Reinstatement Loan - Help Me Structure This - Posted by mark

Posted by dave on May 27, 2004 at 23:59:03:

you’re kidding right?

if you loan them the money, do you have the funds to pay off the first to protect your lien when they go back into foreclosure??

Reinstatement Loan - Help Me Structure This - Posted by mark

Posted by mark on May 27, 2004 at 11:55:56:

A couple is in foreclosure…House is worth $169,000. They owe 100,000 plus 15K to reinstate. The sale is in 6 days. Couple has been screwed around by an investor and mortgage guy who said they’d help them ‘save’ the house. Now at the last minute they can only ‘help’ if the couple deeds them the house and hits the road with zero in their pockets.

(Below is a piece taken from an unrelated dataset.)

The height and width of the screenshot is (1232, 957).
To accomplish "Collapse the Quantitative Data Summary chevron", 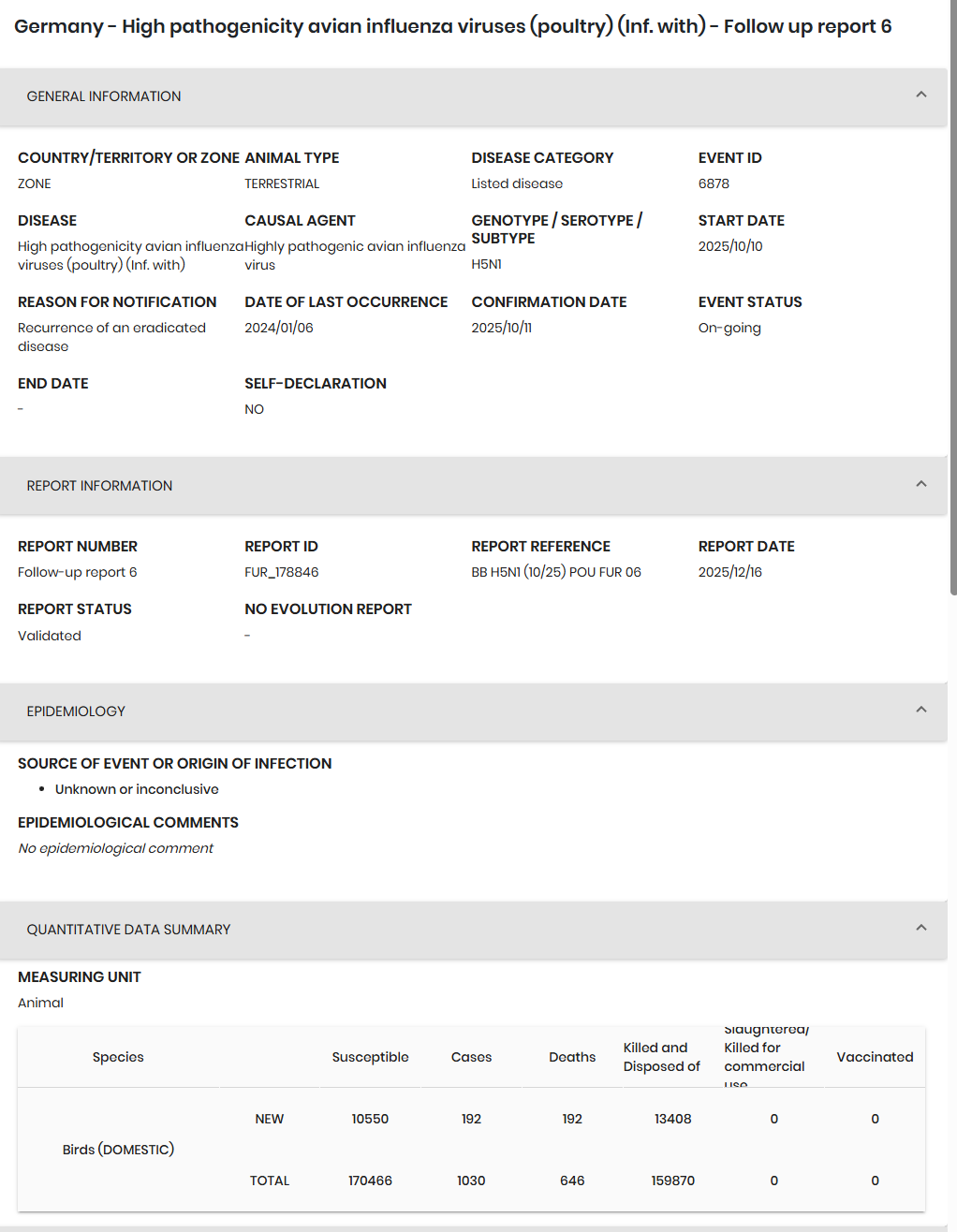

The couple is asking me to help with reinstatement, but have worked so hard and want to keep the house…but if there is a way they will give me back ‘double’ my reinstatement in one year even if they have to sell the house.

How would I structure this to make sure it works and I get my 30K in one year. Second Mortgage? Put it in a Trust with me as 25% Beneficiary??? I’ll take all suggestions. And if it is a 2nd Mortgage how do I word it. Double in one year almost sounds like loansharking doesn’t it? I’d hate to be labeled a loanshark.

Re: Reinstatement Loan - Help Me Structure This - Posted by bill gatten

Posted by bill gatten on May 28, 2004 at 15:17:44:

I don’t normally post on boards other than my own, but someone has alerted me to you problem (challenge) and thought I might have a solution for you.

The answer may be a ‘foreclosure bail-out’ via a NARS PACTrust™ transfer.

How it works:

Simply stated, you first get a reinstatement quote from the lender,

Then have the owner place the property into his/her own land trust with a third party corporate trustee of your choice, and with the owner remaining the only beneficiary (for now).

Then have the owner of record (the debtor) lease the property from his/her trustee (triple net lease).

The debtor then executes an Assignment of Beneficiary Interest and Beneficiary Agreement with you for, say, a 50:50 ownership (i.e., ownership of beneficiary interest in the trust).

Before recording the deed to the trust, make sure you have all documents excecuted and in your control.

You then bring the lender current with a cashier’s check (after discussing a possible forbearance agreement with the loss mitigation department).

With this program you can set up any percentage of ownership and share in future profits you want to.

The primary issues that you MUST avoid (to prevent later charges of unconscionable advantage, usury and opportunism) are:

Leave no less than 80-90% of the debtor’s existing equity in tact; always deal at no less than Fair Market Value (minus monies to be spent by you for arrearages, repairs, closing costs and/or remarketing expense); never increase the debtor’s monthly payments beyond what they were before you got involved; and never set the debtor up for a forfeiture in the event of a subsequent default (arrange for a full FMV buy-out of his/her interest at Fair Market Value with an unsecured promissory note in the event of a subsequent default).

In California we have the most stringent civil code regulations in the country re. foreclosure consulting…therefore, when I do these I always make sure that–although I might not have to-- I lower the debtor’s monthly payments by $100 per-month for the first year of our agreement…by merely adding $1,200 to whatever my investment is).

How do you make money?

Double the amount of your investment and subtract that amount from the FMV going in, along with any other anticipate costs. You can also increase the monthly payments incrementally for each year of the contract (after the first year) to build a postive cash flow); you will also (depending upon your split of ownership) be profiting from appreciation and equity build-up from principal reduction.

The beauty of this arrangement is that you can save the owner’s equity, restore their credit with their lender, leave them in the property with their ego in tact and profit from future income and ROI.

Caveat…before doing any of this make sure the debtor is going to be able to handle their responsibilities from now on.

Bill Gatten

Re: Reinstatement Loan - Help Me Structure This - Posted by Randy (SD)

Posted by Randy (SD) on May 27, 2004 at 12:28:44:

My first question is “are you sure you want to be added to his list of nonpaying accounts”? I would be highly reluctant to do so, unless you can be assured there are no other debts or liens which is highly unlikely. A second mortgage would secure your $15,000 loan to reinstate the mortgage I strongly encourage you to use an attorney or escrow company with a title search to secure your note.

Even with that security it’s a highly speculative deal because with a $100,000 underlying first lien and your $30,000 second you’re at 79% LTV, if you have to foreclose, make payments on the first to protect your second-six months waiting while you foreclose, cleanup and resale costs… you’re losing money. One ironclad rule is a homeowner in default/foreclosure must go. If you want to be a nice guy, give them several hundred dollars to move out, reinstate the loan (taking over subject to) or finance with a new loan and then they can move back in on a lease option agreement.